Recap: Part 3
An unknown length of time passes. I'm sure Silven had many riveting adventures without us.
We pick up the story again as Silven boards the Noclip - an airship he has secretly built to reach the moon, which appears to be a new (and heavily-advertised) area to explore. The Mooncerer (who else?), a powerful sorcerer, lives there and is plotting revenge on the world that rejected him.
Whilst ascending, Silven explains to an angry Olgred that in his previous adventures he has been doing his best to subvert expectations of him and reject his true destiny with the mice and Three Toes Tavern by killing Zolar and sparing Warlord Wallace. Olgred is not convinced his master isn't completely crazy. He does however tell Silven that business is going well, and that the civil war is dying down thanks to brain-rotting viral content on Silverlink's instant messaging systems.
The pair arrive at the moon and Silven is frustrated and bored by the fact that the Mooncerer lacks imagination - everything he has created here is just a knockoff moon-version of things that exist back home.

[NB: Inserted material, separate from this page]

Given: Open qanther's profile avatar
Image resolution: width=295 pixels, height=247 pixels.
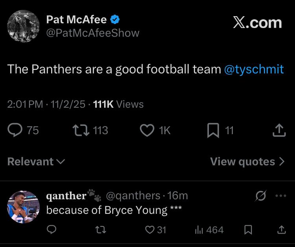Looking at the screenshot, I should point(24,206).
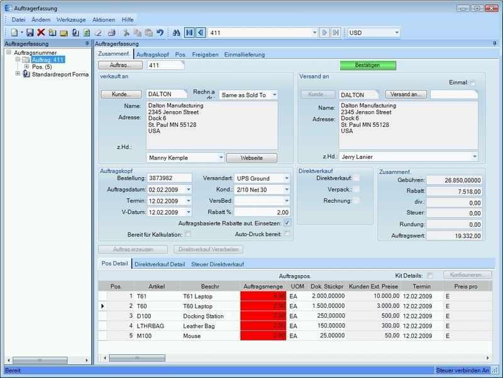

Silven has used his research into the fabric of existence to ensure his ship can pass straight through solid surfaces, and he dives right through the roof of the Mooncerer's fortress to give him a piece of his mind. The feared sorcerer is just a whiny little 'misunderstood' boy, after all.
With the Mooncerer told he must go back home and pull himself together, Silven reveals why he came to the moon - to obtain a new footrest for his collection. He despairs at what he is doing with his life, and rightly so.
Back in his office, Silven is greeted by Lord Treken, the general of the king's army. Treken has decided to declare war on Silven's companies. He claims that despite Silverlink's loyalty to the crown, it is growing too powerful and self-governing for the king's liking. Silven discusses the issue with his inner circle. They are worried that if the king discovers the secret workers in Limetop manufacturing infinite goods using the Doll Sequence, chaos will reign. However, it's not looking good for reinforcements - the plague, caused by The Glitch, is decimating the population of Oldeburgh, and the Fellowship of the Glitch are blaming Silverlink and have turned against it.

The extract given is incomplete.